Tell me how having a beer while watching the Orioles play baseball at Camden Yards on a hot summer night has anything to do with “a course of sensuality, lusts, drunkenness, carousing, drinking parties and [fn]abominable idolatries”?
And yes, I find the suggestion that drinking a beer in public as demonstrative of someone lacking high moral standards absurd. Sorry.
That is clearly shown to all but the most stubborn critics in the freedom to drink in private. It is also substantiated by the requirement to not appear in class within six hours of drinking.
In all provisions of this pledge, it is CLEAR that it is about Teacher / Student interactions with alcohol.
To continue to argue as you are doing also clearly shows that you are straining at a gnat to swallow a camel, Ie. ignoring the obvious to find fault.
Christianity does not forbid alcohol usage, in fact it promotes the usage of wine for health purposes. It does in fact prohibit drunkenness. Now how many undergrads drink wine for health or taste vs drunkenness?
The bible says not to let your freedoms become a stumbling block for someone else. It does not use alcohol as the example, it uses the eating of meat sacrificed to idols. This is a hard thing for the American man on the street to understand, but I will try to put it into terms that a secular man in modern society can relate to. We do not like our baseball hero's to be drug users. While the individual ball player has the right to imbibe in this culture in drugs despite being illegal, he does NOT have to right to do so and influence all the children and young adults that look up to him as a role model. It's not about him, its about them. This pledge simply asks the teachers in this christian university to pledge to the same standards that we would expect from professional ball players.
That is the closest I can get to a secular parallel. It is a parallel, but I also lean on the understanding that there is none so blind as those who refuse to see. If you cannot stomach the moral convictions of this University, you too are free to walk away feeling that somehow you are more moral for choosing freedom over integrity.

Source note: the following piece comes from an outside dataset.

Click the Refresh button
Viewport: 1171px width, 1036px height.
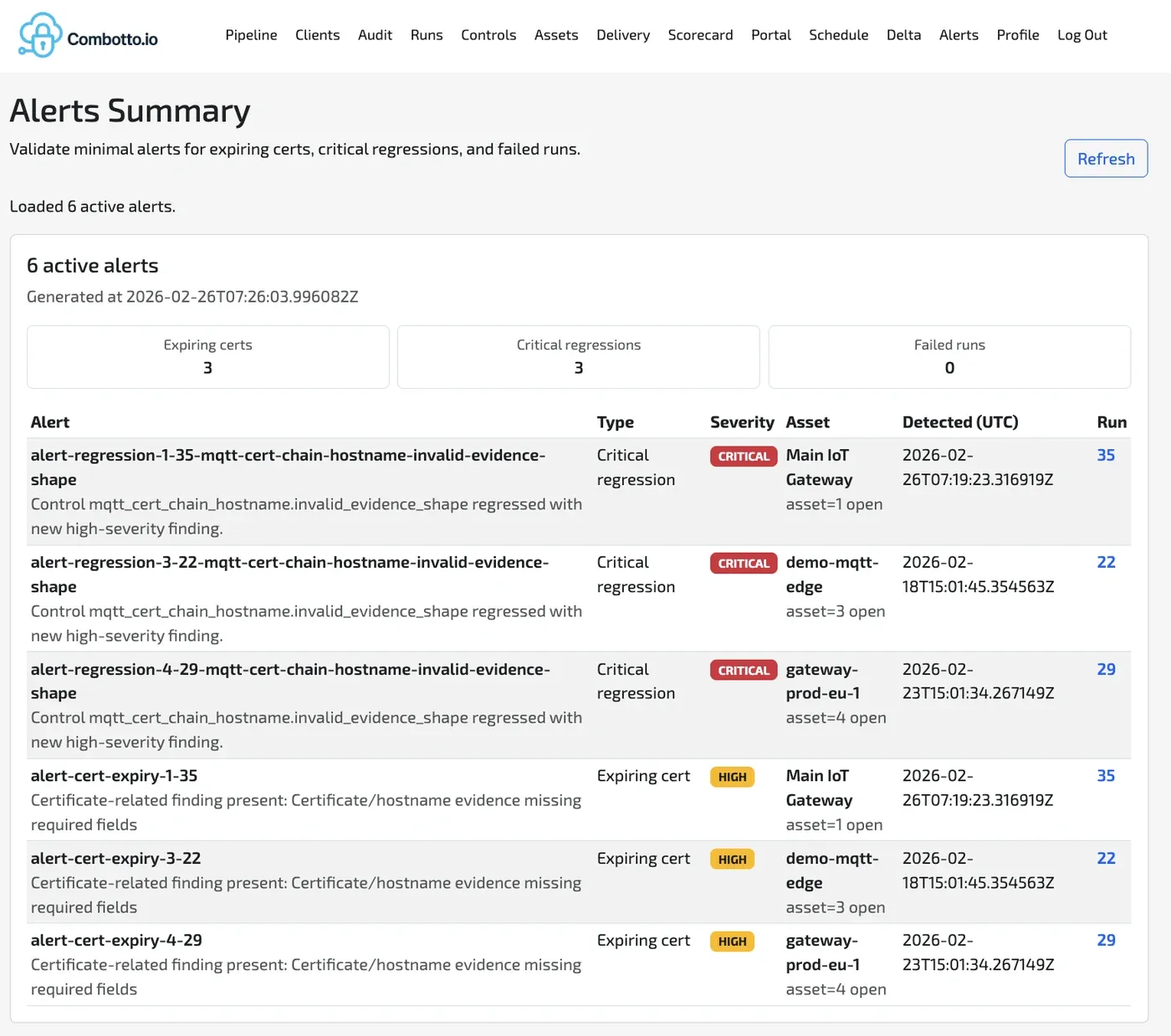[x=1106, y=158]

The biblical conclusion of eating meat from idols says Better that I never eat meat again than my freedom cause another to stumble.
The pledge is actually well thought out on a Biblical basis, I commend them. The shocking part is the incredible level of corruption that was in place that something as simple as this minor biblicaly based statement could flush them out in droves. Just imagine, you send your kids to a Bible college hoping that the teachers would teach a biblical foundation, and the teachers cannot even curtail their public drinking and sodomy? They were quite free to sign the pledge and still do these things, but they were so used to the "freedom" to openly live this extra-biblical lifestyle that they were actually offended at having to give lip service to the very foundation of the Universtiy that they are supposed to be teaching in!
Amazing...
Woe to those who worship their freedom more than their responsibility to a God that is both Holy and a Judge. That is not freedom, it is rebellion and the gates of Hell were built to contain them and the angels that lead them astray.
So, sometimes I get so wrapped up in the intracises of philosophy that I answer a simple question with a booklet. Sorry bout that...
The answer is simple, for you to drink a beer watching the game is not a problem at all. For you to do in public with your students while they throw a kegger for the game IS a problem, you condone their behavior for they see the issue as simply drinking, and miss the point entirely about "...sensuality, lusts, drunkenness, carousing, drinking parties... Which is perhaps a rather precise description of undergrad parties don't you think?
Don't know if you have been there, but college students don't come together to "have a beer" and watch the game, the game is the last thing on their minds after the first couple of beers.